---------- Exercise material ----------

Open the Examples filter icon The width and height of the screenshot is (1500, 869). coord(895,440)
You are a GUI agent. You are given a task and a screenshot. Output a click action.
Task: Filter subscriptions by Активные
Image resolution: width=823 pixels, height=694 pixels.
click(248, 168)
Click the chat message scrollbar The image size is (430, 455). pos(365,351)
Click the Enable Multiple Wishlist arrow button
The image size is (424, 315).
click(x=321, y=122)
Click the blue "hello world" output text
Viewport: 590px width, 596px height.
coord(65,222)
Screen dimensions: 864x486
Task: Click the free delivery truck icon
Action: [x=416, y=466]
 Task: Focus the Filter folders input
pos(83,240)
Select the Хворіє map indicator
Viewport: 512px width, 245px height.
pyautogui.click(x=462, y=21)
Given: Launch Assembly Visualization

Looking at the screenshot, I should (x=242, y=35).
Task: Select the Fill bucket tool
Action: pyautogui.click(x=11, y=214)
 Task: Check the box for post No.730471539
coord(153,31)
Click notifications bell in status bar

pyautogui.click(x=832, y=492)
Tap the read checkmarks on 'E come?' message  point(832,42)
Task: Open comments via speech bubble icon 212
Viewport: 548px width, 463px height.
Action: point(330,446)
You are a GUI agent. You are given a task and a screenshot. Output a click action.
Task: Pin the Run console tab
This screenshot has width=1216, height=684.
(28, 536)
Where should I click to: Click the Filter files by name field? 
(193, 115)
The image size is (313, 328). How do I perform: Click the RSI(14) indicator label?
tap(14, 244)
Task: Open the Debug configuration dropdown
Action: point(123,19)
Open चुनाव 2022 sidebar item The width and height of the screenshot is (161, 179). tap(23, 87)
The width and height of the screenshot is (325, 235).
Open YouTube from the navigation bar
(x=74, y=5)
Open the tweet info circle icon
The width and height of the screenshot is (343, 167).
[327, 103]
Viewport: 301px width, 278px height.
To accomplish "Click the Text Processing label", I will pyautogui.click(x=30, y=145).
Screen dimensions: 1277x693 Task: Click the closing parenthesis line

----------

Written exercise
Copy every item above verbatim, from first to last.

Completed exercise
Open the Examples filter icon The width and height of the screenshot is (1500, 869). coord(895,440)
You are a GUI agent. You are given a task and a screenshot. Output a click action.
Task: Filter subscriptions by Активные
Image resolution: width=823 pixels, height=694 pixels.
click(248, 168)
Click the chat message scrollbar The image size is (430, 455). pos(365,351)
Click the Enable Multiple Wishlist arrow button
The image size is (424, 315).
click(x=321, y=122)
Click the blue "hello world" output text
Viewport: 590px width, 596px height.
coord(65,222)
Screen dimensions: 864x486
Task: Click the free delivery truck icon
Action: [x=416, y=466]
 Task: Focus the Filter folders input
pos(83,240)
Select the Хворіє map indicator
Viewport: 512px width, 245px height.
pyautogui.click(x=462, y=21)
Given: Launch Assembly Visualization

Looking at the screenshot, I should (x=242, y=35).
Task: Select the Fill bucket tool
Action: pyautogui.click(x=11, y=214)
 Task: Check the box for post No.730471539
coord(153,31)
Click notifications bell in status bar

pyautogui.click(x=832, y=492)
Tap the read checkmarks on 'E come?' message  point(832,42)
Task: Open comments via speech bubble icon 212
Viewport: 548px width, 463px height.
Action: point(330,446)
You are a GUI agent. You are given a task and a screenshot. Output a click action.
Task: Pin the Run console tab
This screenshot has width=1216, height=684.
(28, 536)
Where should I click to: Click the Filter files by name field? 
(193, 115)
The image size is (313, 328). How do I perform: Click the RSI(14) indicator label?
tap(14, 244)
Task: Open the Debug configuration dropdown
Action: point(123,19)
Open चुनाव 2022 sidebar item The width and height of the screenshot is (161, 179). tap(23, 87)
The width and height of the screenshot is (325, 235).
Open YouTube from the navigation bar
(x=74, y=5)
Open the tweet info circle icon
The width and height of the screenshot is (343, 167).
[327, 103]
Viewport: 301px width, 278px height.
To accomplish "Click the Text Processing label", I will pyautogui.click(x=30, y=145).
Screen dimensions: 1277x693 Task: Click the closing parenthesis line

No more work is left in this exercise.